I stayed up all night reading.
I read and read, telling myself I'd read just one more chapter, but at the end of that chapter, I had to read one more, and then one more. Around midnight (after about 3 hours of reading), Mark grumbled at me loud enough to make me put down the book and go to bed. But I couldn't sleep. I tossed and turned and dozed but no real sleep. When the baby fussed at around one, I got up with him (even though he probably would have gone back to sleep on his own anyway...) and then stayed up, sitting on my bathroom floor, to finish the book. I read even faster than normal and finished it by 5 AM.
So, that tells you something about this book (and something about me). I can't say exactly why I couldn't put this book down, but, even if you do find that you *can* take a break from reading the book, it's still a good book. :)
The Alliance is a futuristic, sci-fi, adventure type novel. It takes place in the US after a (presumed) nuclear war has destroyed nearly everything and everyone. Eric Lloyd lives in a village that has survived the fallout. They live simply, like early settlers, riding horses, farming, weaving their own fabric, etc, in a self-sustaining valley. One day, visitors come and take Eric and his fellow villagers to join a more modern utopian society, where there is no crime, no war, no hunger -- none of society's ills -- thanks to surgically implanted devices that keep everyone in line and happy with life. However, Eric refuses to stay in line, and the adventure begins.

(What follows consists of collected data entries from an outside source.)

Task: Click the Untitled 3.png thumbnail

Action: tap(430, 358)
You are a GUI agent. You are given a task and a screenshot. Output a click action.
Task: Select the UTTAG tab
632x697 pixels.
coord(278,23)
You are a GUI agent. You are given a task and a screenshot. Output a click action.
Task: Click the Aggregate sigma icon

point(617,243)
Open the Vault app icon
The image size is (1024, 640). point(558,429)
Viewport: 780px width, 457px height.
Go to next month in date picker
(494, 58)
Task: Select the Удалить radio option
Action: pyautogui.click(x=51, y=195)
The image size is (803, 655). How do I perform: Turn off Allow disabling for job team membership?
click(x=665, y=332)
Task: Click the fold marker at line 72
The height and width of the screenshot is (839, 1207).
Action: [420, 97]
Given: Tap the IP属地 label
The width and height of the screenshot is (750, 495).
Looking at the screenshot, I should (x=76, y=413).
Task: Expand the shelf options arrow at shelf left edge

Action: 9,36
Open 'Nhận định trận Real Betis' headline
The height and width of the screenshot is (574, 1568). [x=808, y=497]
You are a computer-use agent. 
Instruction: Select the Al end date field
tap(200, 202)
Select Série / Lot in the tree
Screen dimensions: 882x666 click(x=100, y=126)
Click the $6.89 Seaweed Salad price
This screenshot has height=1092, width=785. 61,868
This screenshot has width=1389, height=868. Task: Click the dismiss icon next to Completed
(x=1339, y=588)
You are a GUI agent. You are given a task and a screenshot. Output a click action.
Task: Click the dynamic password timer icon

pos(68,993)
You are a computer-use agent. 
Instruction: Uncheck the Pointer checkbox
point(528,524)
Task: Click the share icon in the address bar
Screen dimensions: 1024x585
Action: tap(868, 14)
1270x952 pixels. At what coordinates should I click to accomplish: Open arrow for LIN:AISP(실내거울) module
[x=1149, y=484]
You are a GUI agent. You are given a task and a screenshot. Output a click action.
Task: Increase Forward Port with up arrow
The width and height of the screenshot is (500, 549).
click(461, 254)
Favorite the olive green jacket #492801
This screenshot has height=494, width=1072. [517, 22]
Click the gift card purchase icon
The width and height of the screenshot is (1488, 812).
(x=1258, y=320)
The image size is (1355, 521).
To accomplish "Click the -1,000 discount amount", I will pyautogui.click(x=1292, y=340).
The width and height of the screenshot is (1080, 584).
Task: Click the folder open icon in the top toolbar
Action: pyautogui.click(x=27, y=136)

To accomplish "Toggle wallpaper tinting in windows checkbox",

Final word: A-. I loved it, but I can't say exactly why, and I'm sure I wouldn't be nearly as captivated reading it again in a few years, as I am with all of my truly favorite books. If you're into utopian scenarios (as I am), this is definitely worth a read. The plot is original and fresh (which can sometimes be a challenge for utopian society books), and both just predictable enough and taking unpredictable turns to keep you reading.